Key idea: interpret POMDP as an MDP with enlarged state space: new states correspond to beliefs $P(X_t|y_{1:t})$ in the original POMDP.
Once we have the newest observation $Y_{t+1}$, applying Bayesian filtering, a deterministic function, to update on the observations
Settings
- the set of state space: $X_1,X_2,\cdots,X_n$
- the set of action space: $A_1,A_2,\cdots A_m$
- the set of observation space: $Y_1,Y_2,\cdots Y_k$
- Transition probability: $P(X_{t+1}|X_t,A_t)$
- observation probability: $P(Y_t|X_t)$
Consider at time $t$,
- we have the belief $B_t=b_t$, where $b_t$ is an instance of $n$-dimension probability vector.
- Suppose we take the action at
- and observe $y_{t+1}$.
In this way,
$$
b_{t+1}(x)=\Pr[X_{t+1}=x|y_{1:t+1},a_{1:t}]
$$
$$
=\frac{1}{Z}\sum_{x’}\Pr[X_t=x’|y_{1:t},a_{1:t-1}]\Pr[X_{t+1}=x|X_t=x’,a_t]\Pr[Y_{t+1}=y_{t+1}|x]
$$
That means $ b_{t+1}=f(b_t,a_t,y_{t+1})$
Transformation
Transform into a new MDP problem:
states: beliefs over states for original POMDP: $\mathcal{B}={b:{1,2,\cdots,n}\to[0,1],\sum_xb(x)=1}$
actions: same as original MDP
Transition model:
- stochastic observations: the observation of the next time only depends on our belief of the current time and the action we take. $\Pr[Y_{t+1}=y|b_t,a_t]=\sum_x b_t(x)\Pr[Y_{t+1}=y|X_t=x,a_t]$
- state update Bayesian filtering: Given $b_t$, $a_t$, $y_{t+1}$: $b_{t+1}(x’)=\frac{1}{Z}\sum_x b_t(x)\Pr[X_{t+1}=x’|X_t=x,a_t]\Pr[y_{t+1}|x’]$
Reward function: $r(b_t,a_t)=\sum_x b_t(x)r(x,a_t)$
If we can solve the new MDP, we can solve the original MDP.
Approximate solutions
The belief state space could be exponential. We need some approximate solutions.
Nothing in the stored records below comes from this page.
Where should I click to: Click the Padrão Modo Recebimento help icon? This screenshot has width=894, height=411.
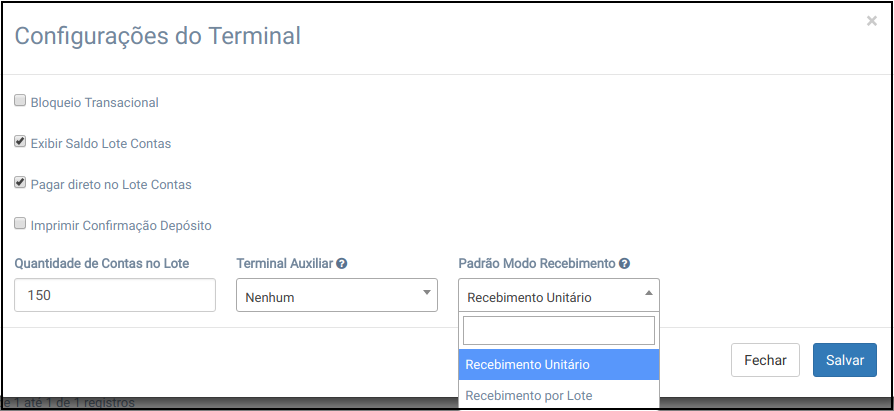(624, 264)
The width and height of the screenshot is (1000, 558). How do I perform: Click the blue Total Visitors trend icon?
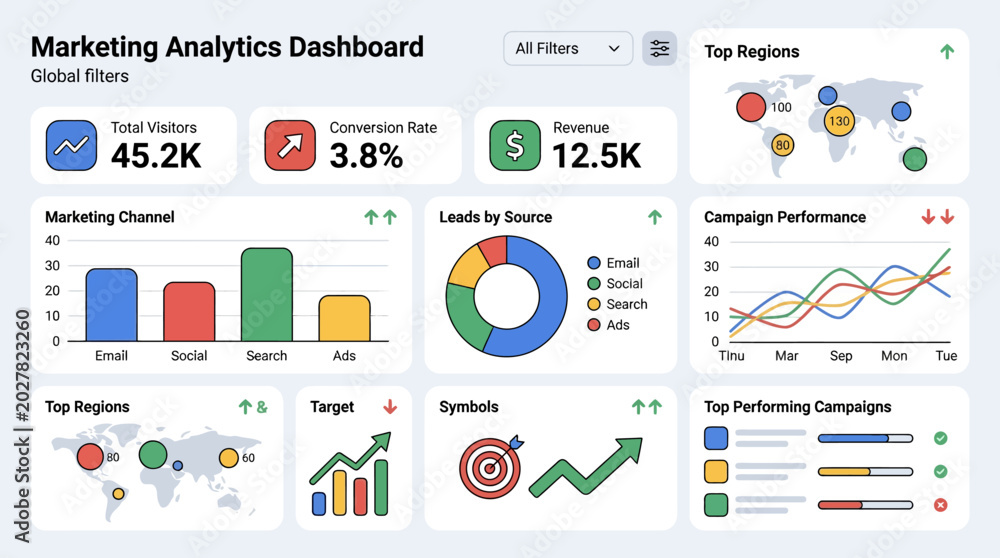pyautogui.click(x=71, y=145)
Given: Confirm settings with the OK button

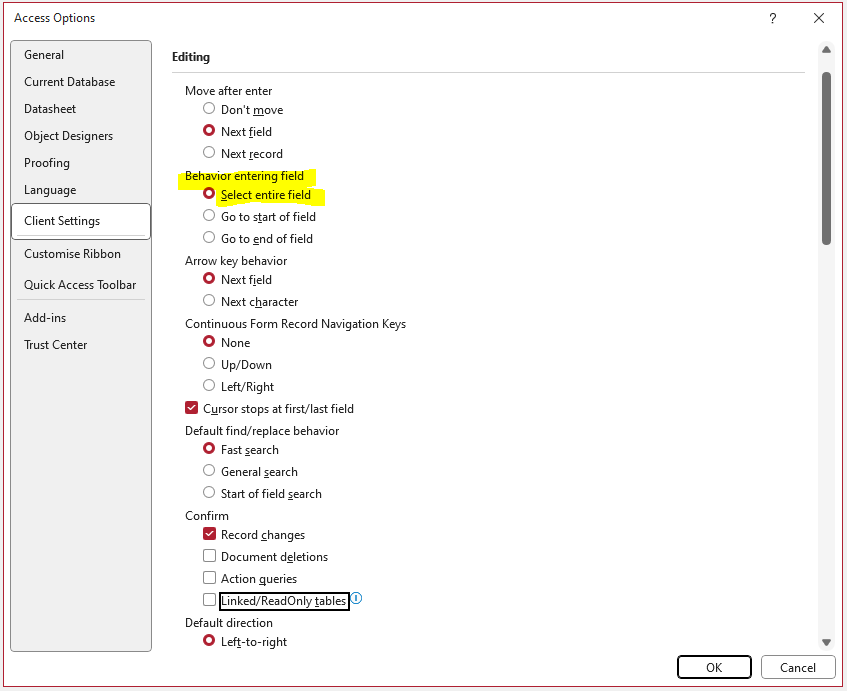Looking at the screenshot, I should point(714,667).
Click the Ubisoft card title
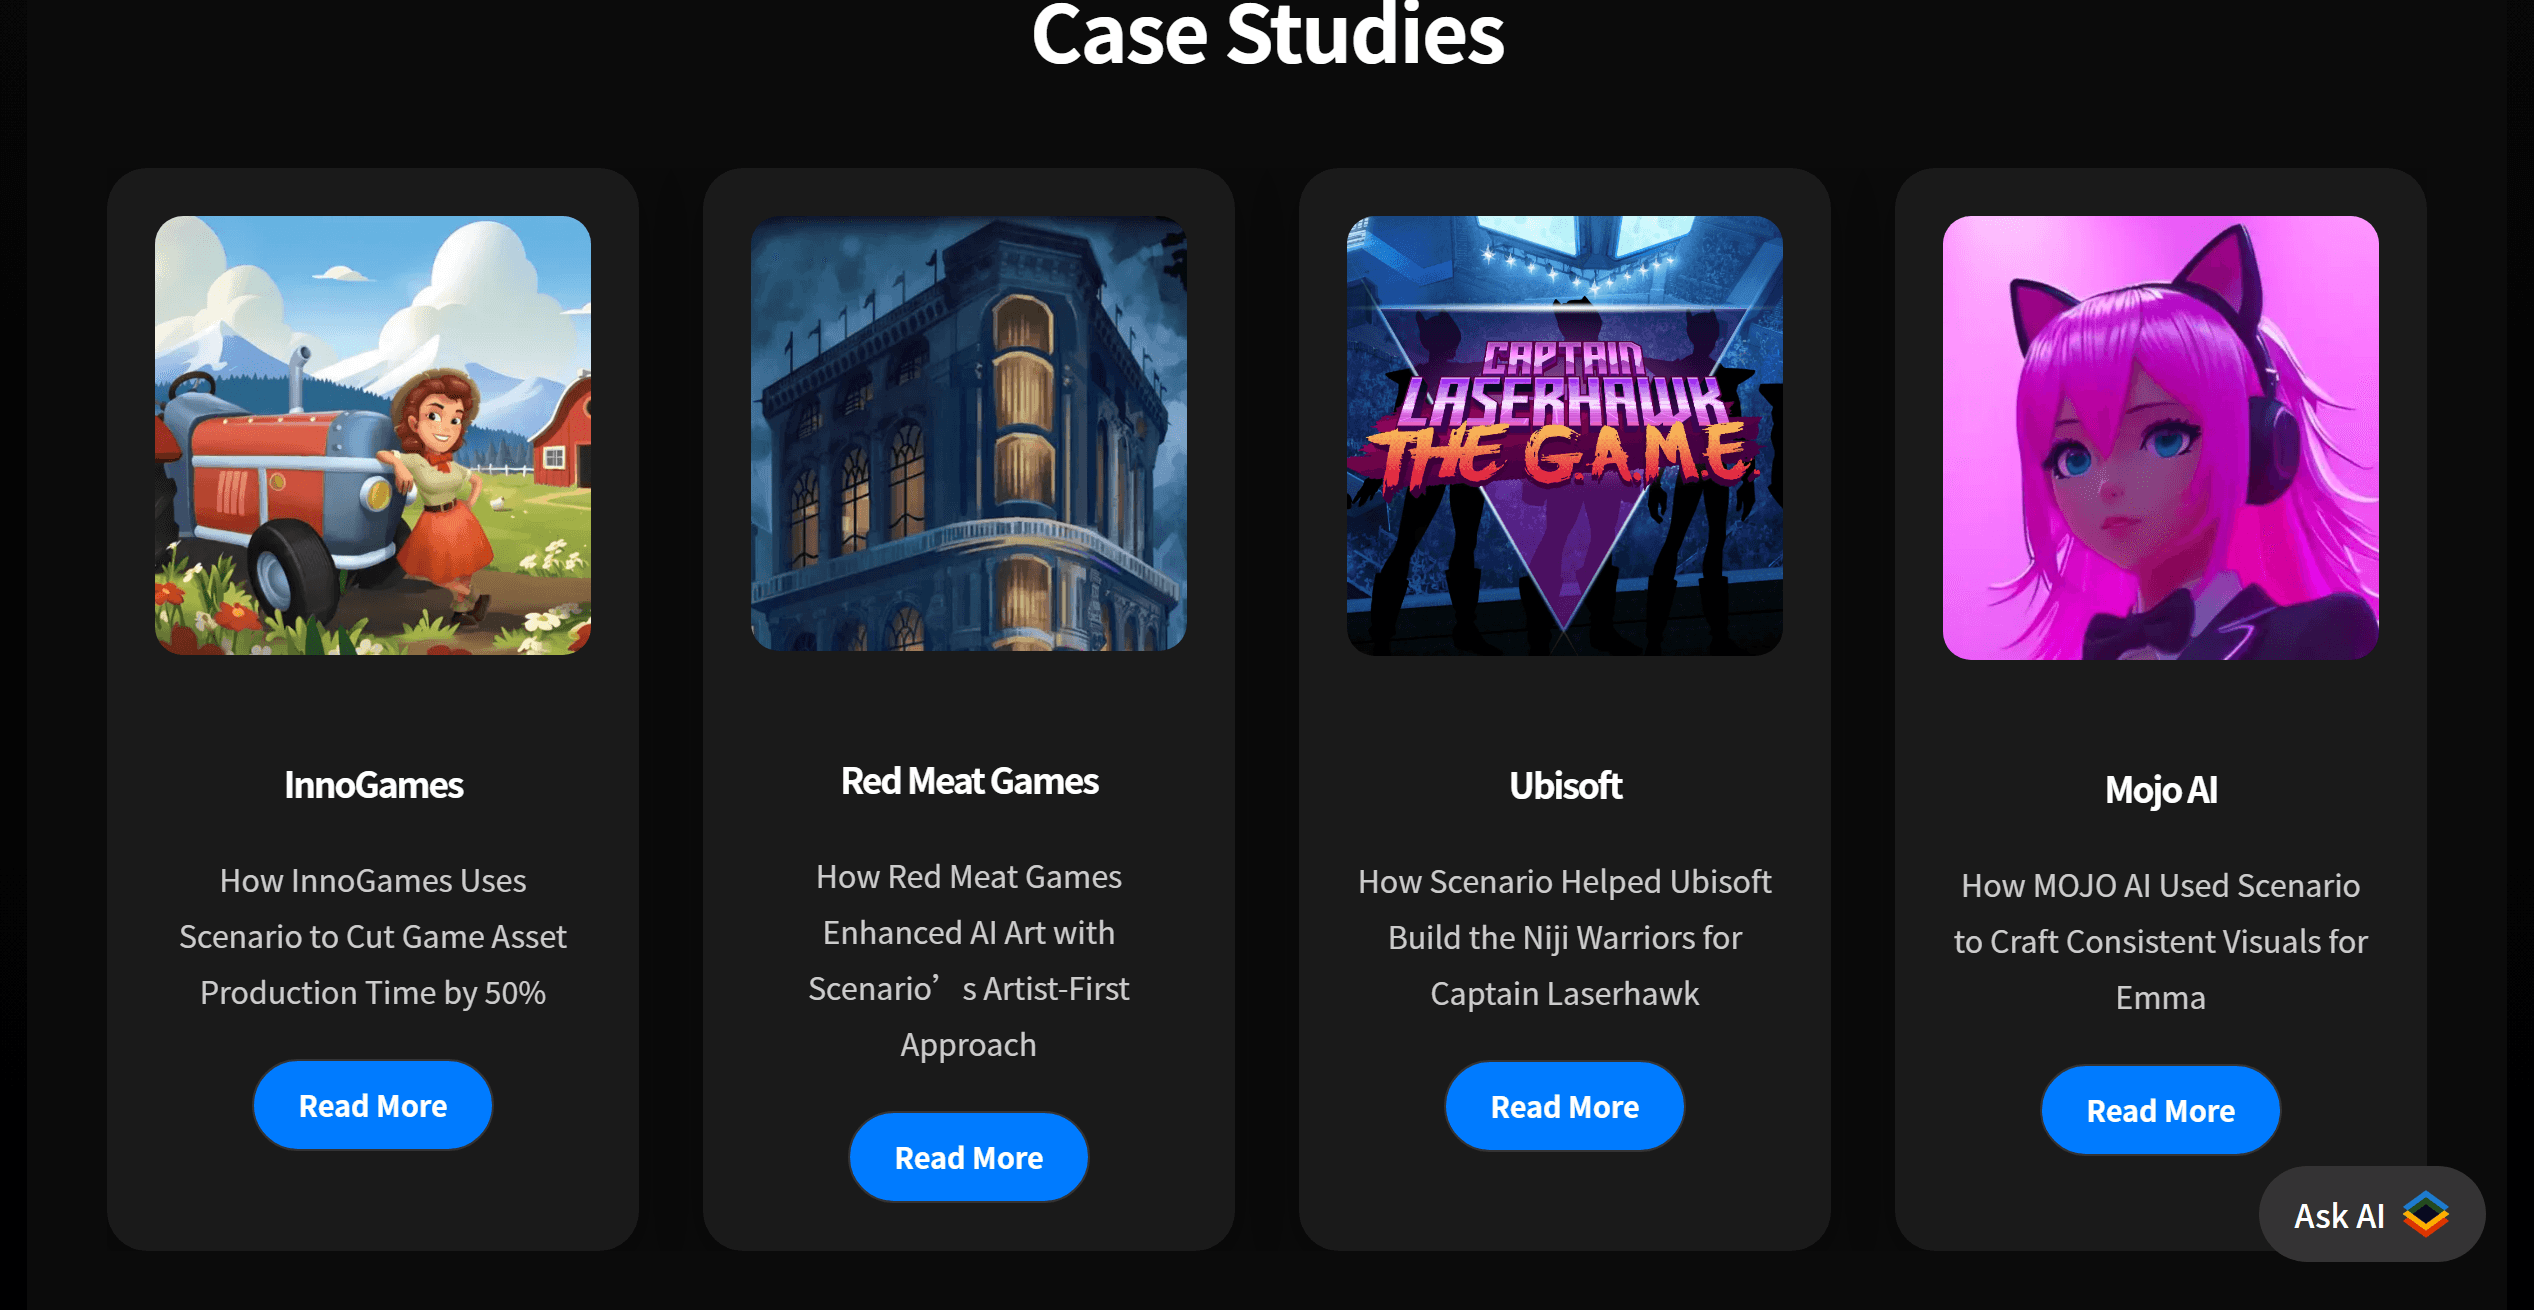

The key idea: most belief states never reached, we want to limit the belief space, approaches like:
- discretize the belief space by sampling
- dimension reduction
Policy gradient method
Limit the policy space to some parametric family. Then transform the problem into an optimization problem.
Planning
- use the inference model to do planning
- condition not only on the past, but also on the future, find the action to lead me to that future.